Auto Tech
1966 Mercury Comet Cyclone GT and Russian spies actually?

Most of us wouldn’t likely equate the Comet Cyclone GT with Russian spies, but it appears that Mercury wanted viewers of this film to believe that the updates to this car line for 1966 were so important the Soviet Union of the Cold War era would dispatch spies to steal the details of them.

1966 Mercury Comet Cyclone GT brochure from the author’s collection.

This tongue-in-cheek production depicts a male and female spy breaking into what appears to be a mockup of a Mercury showroom to get a peek at two of the latest Comet models—the 202 and the Cyclone GT—prior to their introduction. They regale us with descriptions of each individual body change for 1966 and even provide measurements to compare them to the 1965 models. Then they take the bright red GT for a test drive.

A ’65 Comet, replete with optional dash-mounted tach pulls up next to them at a stop sign and the young driver and passenger ask about the features of the ’66, using lots of mid-1960s slang terms. “Hey baby, you laid a patch back there.” “You were wailin’ Daddy, really wailin’.” “Hey Daddy, how many horses are you whippin’?” We soon learn from the female spy of the 1966 Comet’s V-8 engine offerings and power output.

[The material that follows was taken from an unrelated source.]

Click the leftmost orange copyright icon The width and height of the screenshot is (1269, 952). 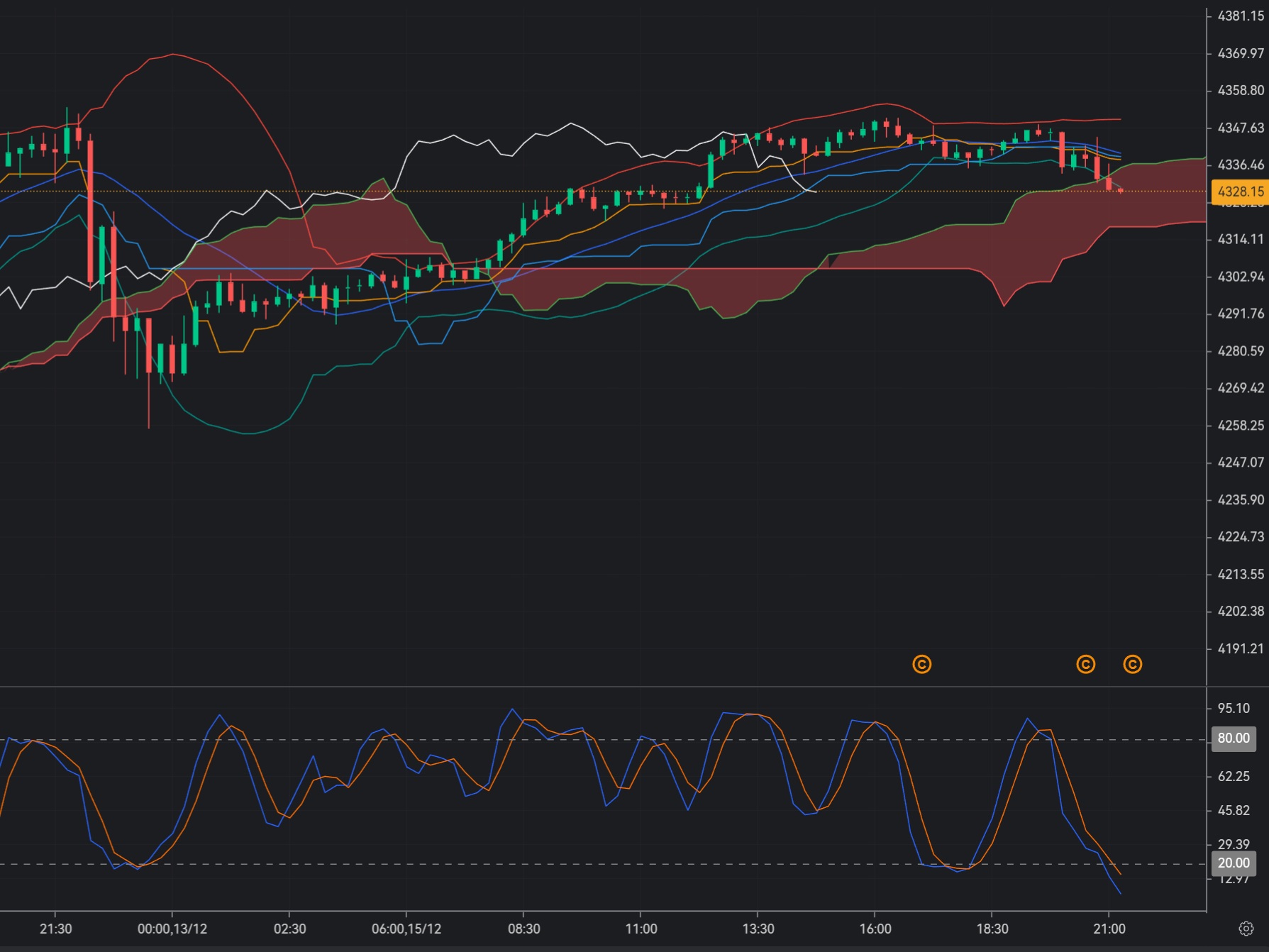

Then they stage what may be the lowest speed street race ever recorded on film. Note how slow the background and the white lines on the roadway go by while they are racing. Our Russian spies are finally pulled over and captured by the police and an FBI agent, but wait, there’s a twist ending. You’ll have to watch the video to find out what it is.

Though a bit corny in its execution, for any fan of the Cyclone GT, this film is a must see, as it features one when it was brand new and shows it driving out on the open road with its 335-hp engine under the twin-scooped GT hood, backed by an optional Sport Shift Merc-O-Matic transmission. The GT also featured an engine dress-up kit; dual exhaust; heavy-duty suspension; 14 x 5.5 wheels with 7.75 x 14 tires; console and side stripes. Thanks to 1mercurycometfan for posting this entertaining just-over-7-minute film on YouTube.